Indeed, those first few months of planning this project were a heady rush of ideas; she admits she was “kind of all over the place”. But she committed herself to fulfilling tasks, such as learning coding. She also wrote every word you read on the WFF website. She’s grateful for friends and even ex-staff who have been supportive, even though “some of them said they didn’t really understand what I’m trying to achieve”.
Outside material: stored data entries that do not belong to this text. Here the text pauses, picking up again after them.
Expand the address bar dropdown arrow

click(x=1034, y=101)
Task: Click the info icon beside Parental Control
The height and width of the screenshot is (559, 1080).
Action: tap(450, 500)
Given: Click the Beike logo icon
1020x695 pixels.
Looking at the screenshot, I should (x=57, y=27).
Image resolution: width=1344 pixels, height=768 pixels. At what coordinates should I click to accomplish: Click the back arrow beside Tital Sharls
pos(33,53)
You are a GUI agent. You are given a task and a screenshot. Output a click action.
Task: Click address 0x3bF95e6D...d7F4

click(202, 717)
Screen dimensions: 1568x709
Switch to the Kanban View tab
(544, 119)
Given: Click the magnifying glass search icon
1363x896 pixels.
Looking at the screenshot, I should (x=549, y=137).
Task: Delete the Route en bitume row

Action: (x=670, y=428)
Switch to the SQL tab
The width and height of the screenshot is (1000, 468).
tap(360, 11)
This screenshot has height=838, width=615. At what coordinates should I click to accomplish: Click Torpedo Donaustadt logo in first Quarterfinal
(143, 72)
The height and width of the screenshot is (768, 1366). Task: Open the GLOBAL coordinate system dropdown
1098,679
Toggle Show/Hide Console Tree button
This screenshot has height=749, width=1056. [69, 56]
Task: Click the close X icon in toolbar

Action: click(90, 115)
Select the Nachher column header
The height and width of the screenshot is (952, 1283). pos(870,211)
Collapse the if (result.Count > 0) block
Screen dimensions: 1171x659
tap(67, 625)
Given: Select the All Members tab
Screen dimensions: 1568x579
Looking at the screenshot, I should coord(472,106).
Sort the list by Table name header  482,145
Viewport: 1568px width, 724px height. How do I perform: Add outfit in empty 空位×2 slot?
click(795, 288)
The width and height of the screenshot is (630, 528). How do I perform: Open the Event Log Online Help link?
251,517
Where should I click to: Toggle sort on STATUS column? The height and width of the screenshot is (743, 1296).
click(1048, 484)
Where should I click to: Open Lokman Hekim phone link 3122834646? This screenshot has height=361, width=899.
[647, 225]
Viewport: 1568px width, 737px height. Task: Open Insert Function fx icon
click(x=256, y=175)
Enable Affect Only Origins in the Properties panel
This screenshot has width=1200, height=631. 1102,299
“I’ve always gone into big establishments such as UN Women Singapore – you know what to do next, because the framework is there. The difficulty of this is not having a map at all; you decide how it’s drawn. When setting up a new venture, it’s about knowing who to talk to in the initial, middle and end stages. In the first two years, you lean very strongly on your own first tier network, who are your close friends and sounding board.”
Like Jonathan Kua, ST Engineering’s senior vice-president of technology planning, who was one of the first persons Liang-Lin discussed her new venture with.
“If he had told me, ‘Trina, I don’t think this will work,’ I wouldn’t have gone ahead,” she says. Kua, who was previously Economic Development Board’s director of the new businesses group, then introduced her to Ralph Graichen, a biomedical and nutrition expert at A*star. Both Kua and Graichen are WFF advisers.
“I like the challenge of keeping up with things. That gives me energy. Some people have told me I’m mad. I feel I’m in a position where my network can bring about change in the community.”
Here’s to the crazy ones.
HERE’S TO GOOD HEALTH
In her journey to a better state of mind and body, Liang-Lin has sought restoration in retreats. Kamalaya in Koh Samui, Como Uma Ubud in Bali and Aman-i-Khas in India are her top three picks. Those places have also renewed her appreciation for local fruit like jambu air, guava and papaya.
“The staff in all three places make sure that their food is wholesome, nutritious, lovingly prepared and customised,” she says. “A majority of food that they source is sustainable and grown in local communities. The chefs are happy to share recipes and advise you on good nutritional eating – and are clearly interested in guests’ well-being.”